Most common treatment options

  • Active Surveillance: If a patient has early stage testicular cancer and their tumor markers are normal or return to normal after surgery then an active surveillance program may be a treatment option. This option involves regular doctor visits with CT-scans, x-rays and blood work to closely monitor for the cancer returning. This option requires great dedication by the patient and the doctor to follow the surveillance schedule so that any recurrence can be detected early. Many men (70-80%) may be able to avoid additional chemotherapy/radiation after the orchiectomy and active surveillance allows for this option but the follow up schedule does require a lot of dedication and needs to be discussed with your doctor. Some schedules may require check-ups every 1-2 months.

  • Radiation Therapy: Radiation therapy uses high-energy beams of radiation to help destroy any cancer cells that were left behind after the orchiectomy. These left over cancerous cells can spread through the lymph system to other areas of the body. The external radiation is aimed at the lymph nodes in the abdominal and/or groin area to kill any cancer cells. Radiation therapy is usually done daily for five days a week for 3-4 weeks. Normal cells are also killed by the radiation and can lead to side effects.

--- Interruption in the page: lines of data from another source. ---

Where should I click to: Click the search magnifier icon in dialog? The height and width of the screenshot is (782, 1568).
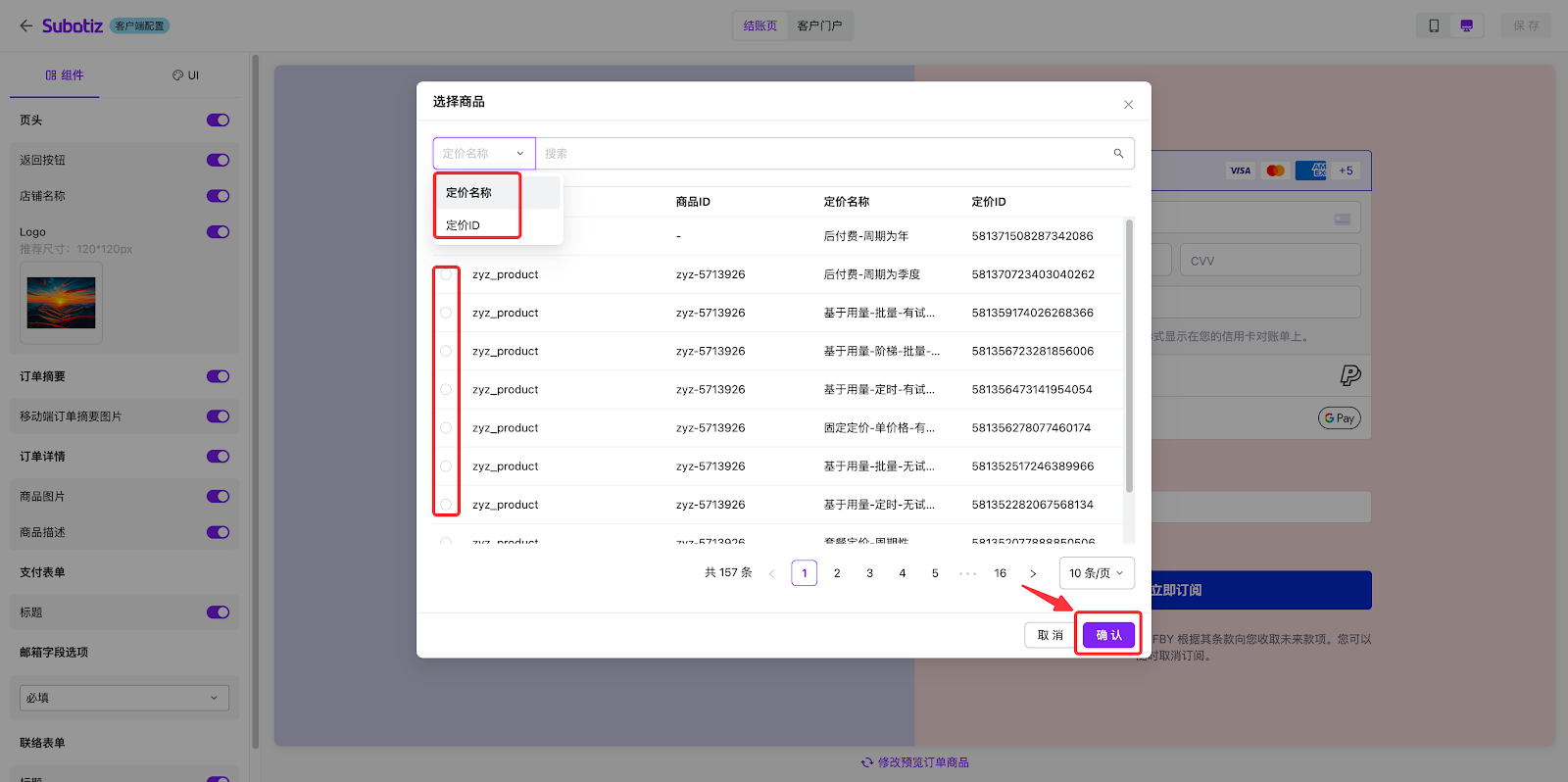[1118, 154]
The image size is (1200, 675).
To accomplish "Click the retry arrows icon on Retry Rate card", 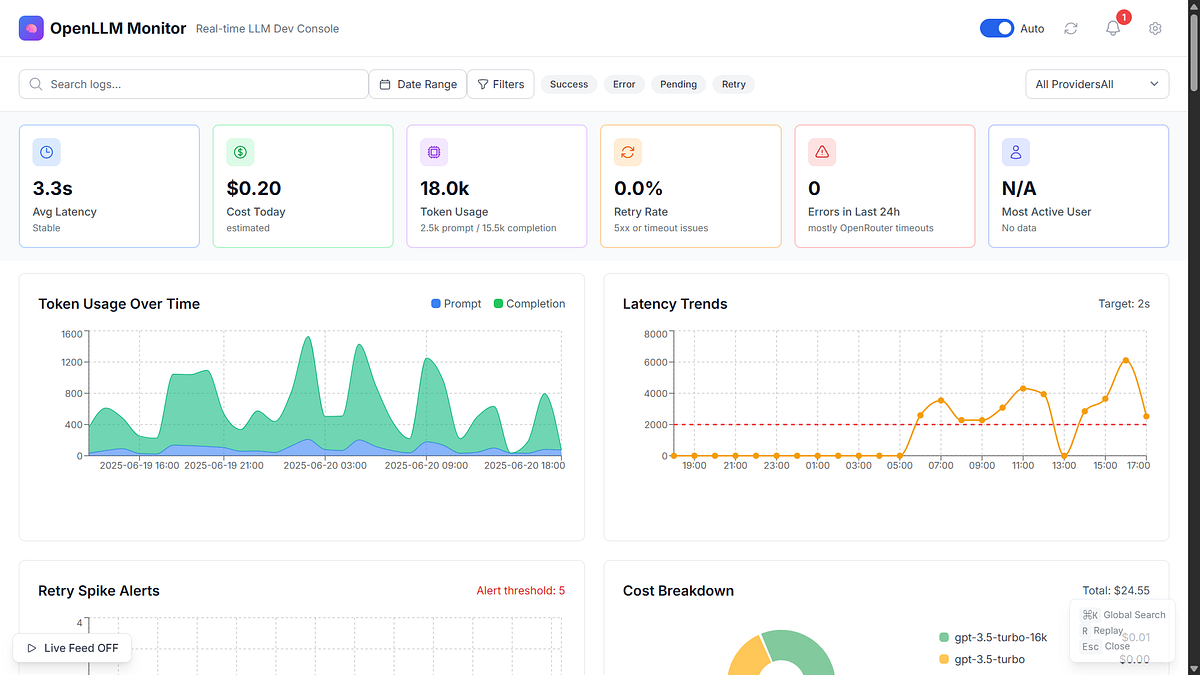I will tap(627, 151).
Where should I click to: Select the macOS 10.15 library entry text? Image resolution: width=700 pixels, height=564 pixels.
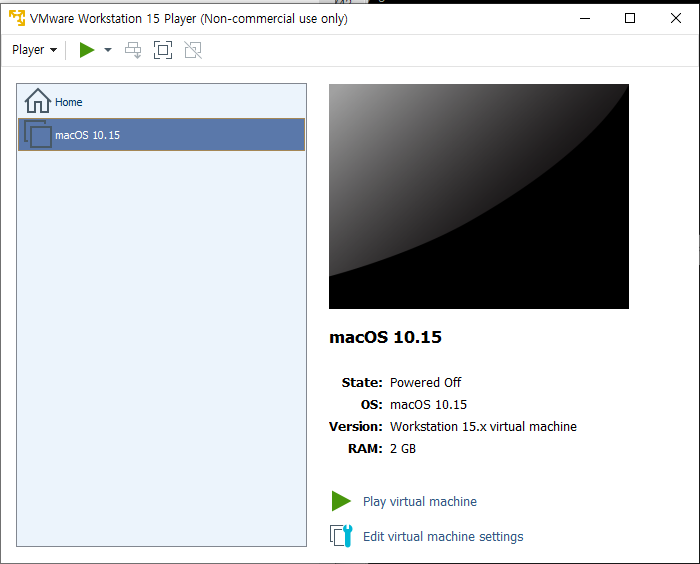pyautogui.click(x=88, y=135)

    Side effects of radiation therapy include: fatigue, skin changes/burns, loss of appetite, nausea, diarrhea, stiff joints/muscles. These side effects are usually only temporary and should improve once treatments are over. Radiation therapy can also interfere with sperm production despite the use of shields to reduce the amount of radiation that the remaining testicle receives.

  • Chemotherapy: Chemotherapy are drugs that are given intravenously to kill any remaining cancer cells and to keep the cancer from returning. Chemotherapy is usually used more for non-seminomas that seminomas. Chemotherapy is usually given in cycles meaning that it is given daily for 5 days and then none is given for the next two weeks and then the cycle is repeated.

    Chemotherapy also kills healthy cells and can lead to side effects. Side effects of chemotherapy include: nausea, vomiting, hair loss, loss of appetite, fatigue, mouth sores, fever, chills, numbness. Chemotherapy can also interfere with sperm production which can be permanent.

  • Retroperitoneal Lymph Node Dissection (RPLND): This is a surgery to remove the retroperitoneal lymph nodes that are located at the back of the abdomen. The surgery involves an incision down the middle of the abdomen to remove the lymph nodes. A RPLND is a complex operation that requires substantial experience and technical skill in order to remove the lymph nodes and reduce the likelihood of side effects. A RPLND should only be done by a surgeon who is highly experienced with this operation.

Complementary and alternative methods

Complementary methods refer to treatments that are used along with your regular medical care. Alternative treatments are used instead of a doctor’s medical treatment. These methods can include vitamins, herbs, and special diets, or other methods such as acupuncture or massage, to name a few.

Only the cancer care team can advise if a complementary or alternative method might be helpful. They can give more information about what is known (or not known) about the method, which can help patients make an informed decision.

Most of the time a lump on the testicle is the first symptom, so it’s a good idea to examine your testicles monthly. Early detection increases the chances of cure.